**To do**
Print exactly the lines from the one containing "Viewport: 720px width, 540px height." through the last line of the entries below; the pictures stay out of the copy.

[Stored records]

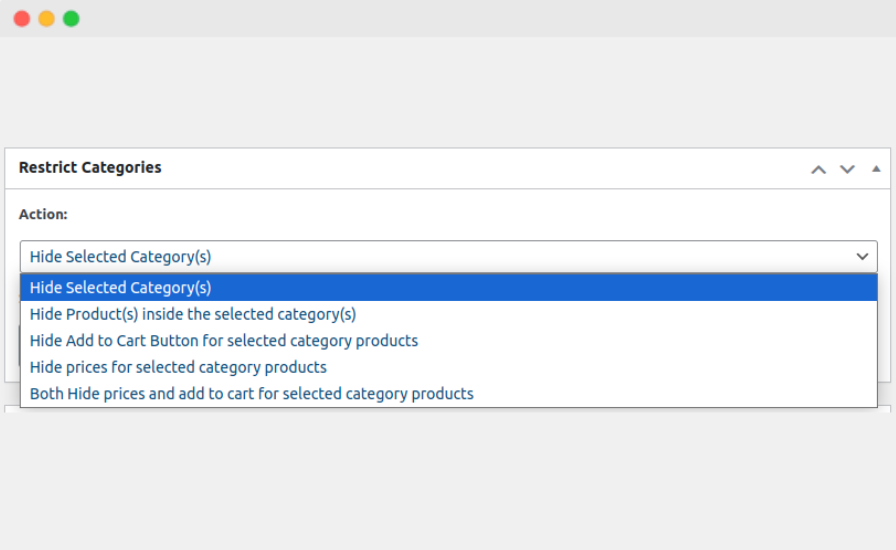Minimize window using yellow button
896x550 pixels.
[x=46, y=19]
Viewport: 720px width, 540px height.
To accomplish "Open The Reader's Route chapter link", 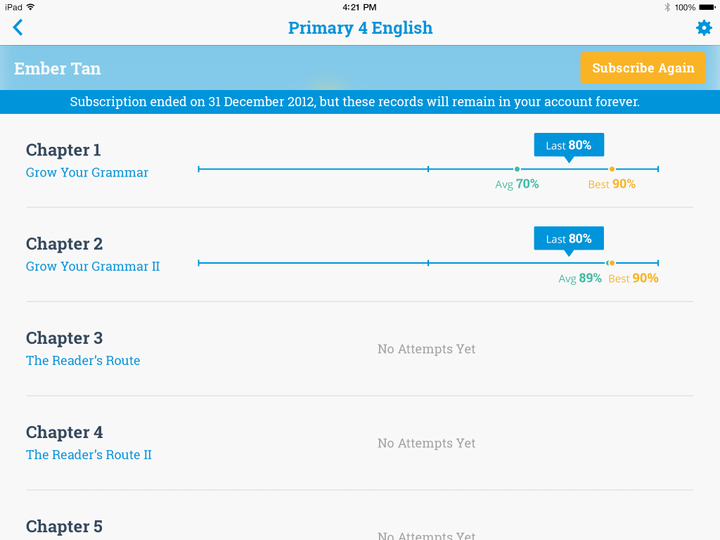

**Exercise answer**
Viewport: 720px width, 540px height.
To accomplish "Open The Reader's Route chapter link", 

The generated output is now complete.